Ingredients
2 lbs. Yukon gold potatoes
1/2 lbs. Bacon cut in ¼ inch strips
3/4 C Onion minced
1/3 C Apple cider vinegar
1/4 C Sugar
1 Tbsp. Dijon mustard
1 tsp. Salt
2 4 oz. Chavrie Goat Log
2 Tbsp. Chives, cut ½ inch for garnish
Preparation
Place the potatoes in a medium-size pot and cover them with enough water to extend 2 inches above the surface of the potatoes. Salt the water and bring to boil over medium-high heat. Continue cooking until potatoes are tender when pierced with a fork, about 15 to 20 minutes. Drain and dice into 1/2-inch pieces. Set aside in a warm place. Cook the bacon in a large skillet over medium-high heat. Once crisp, place on a paper towel-lined plate Pour off the rendered fat, reserving 1/4 cup in the pan.

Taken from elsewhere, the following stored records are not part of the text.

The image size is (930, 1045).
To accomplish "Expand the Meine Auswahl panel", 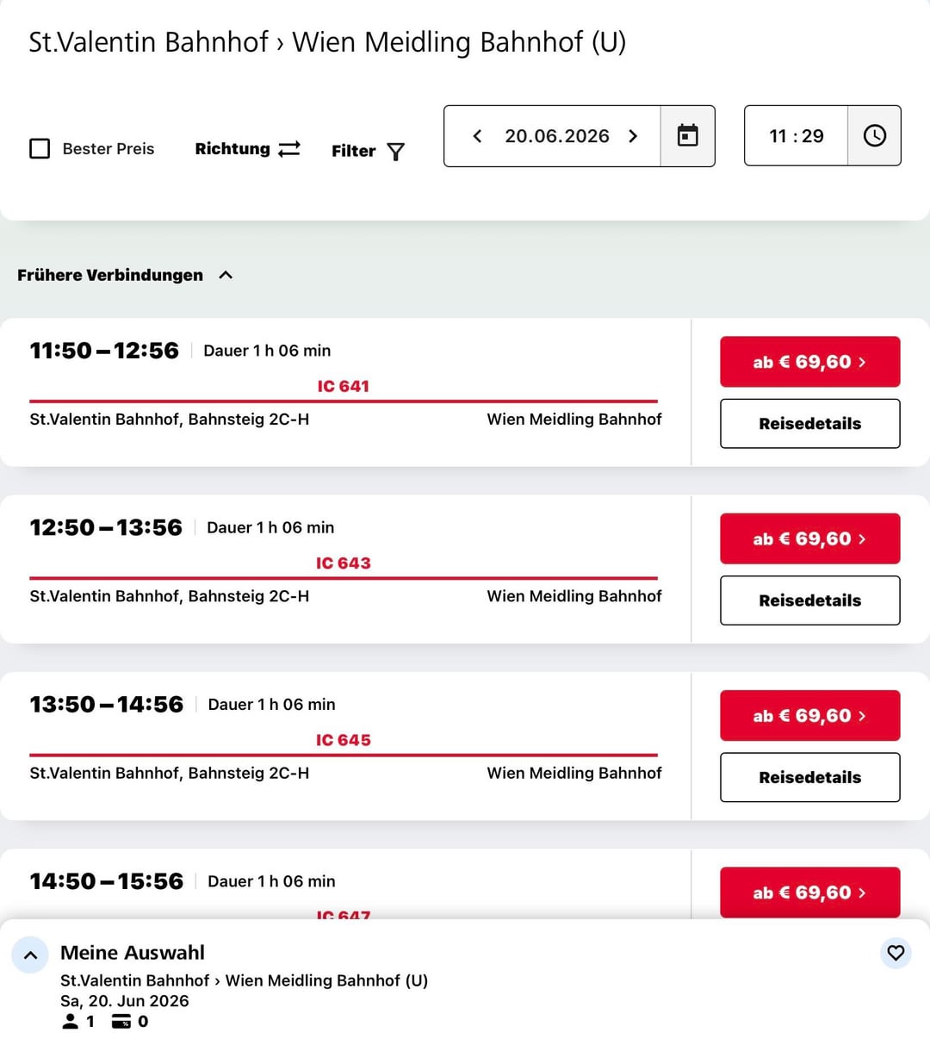I will coord(30,955).
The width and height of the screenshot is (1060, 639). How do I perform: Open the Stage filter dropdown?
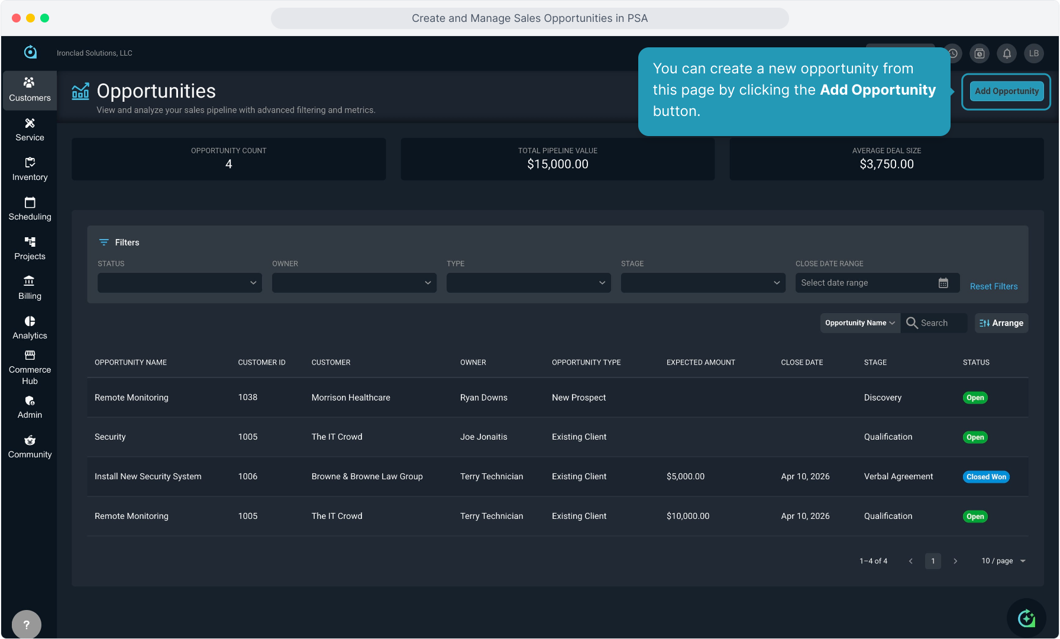[x=703, y=283]
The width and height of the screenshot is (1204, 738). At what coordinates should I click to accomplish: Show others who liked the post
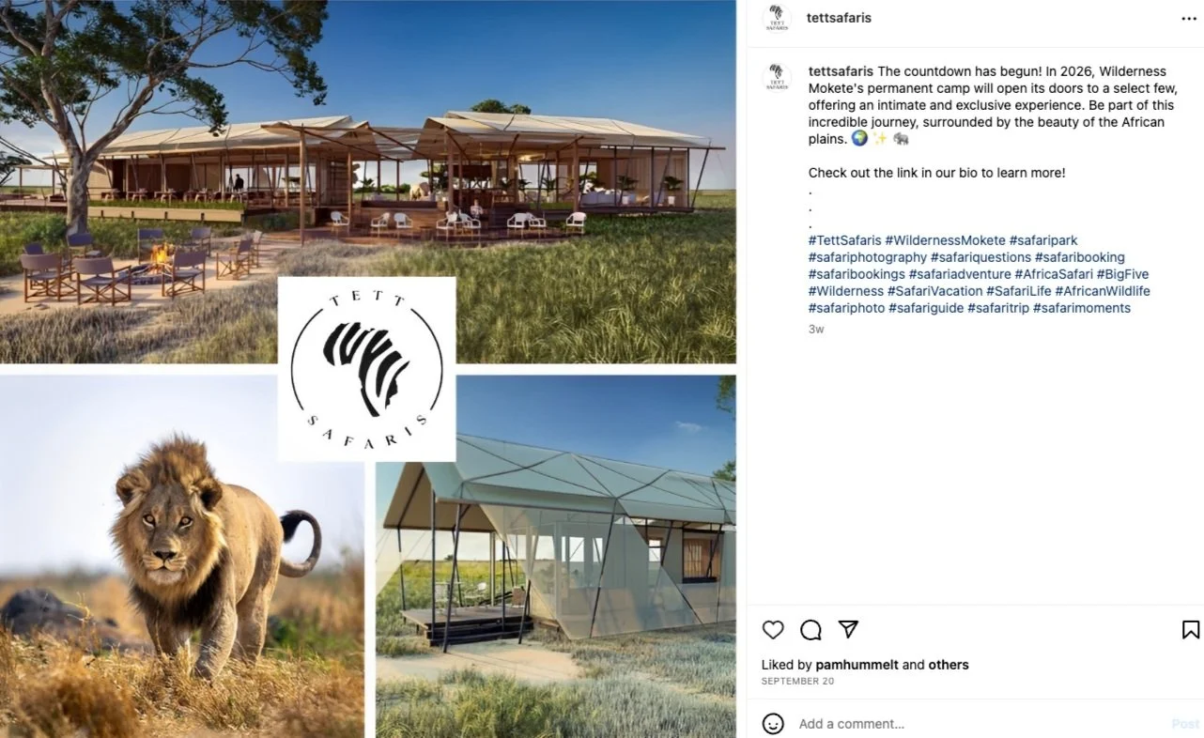pos(949,665)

Turn the heat to medium and add the onion. Cook until translucent about 4 to 5 minutes. Whisk in the vinegar, sugar, mustard, and salt and stir until thick and bubbly. Add the diced, cooked potatoes and toss to coat. Top with crumbled Chavrie® Goat Log, bacon and garnish with the chives. Serve warm.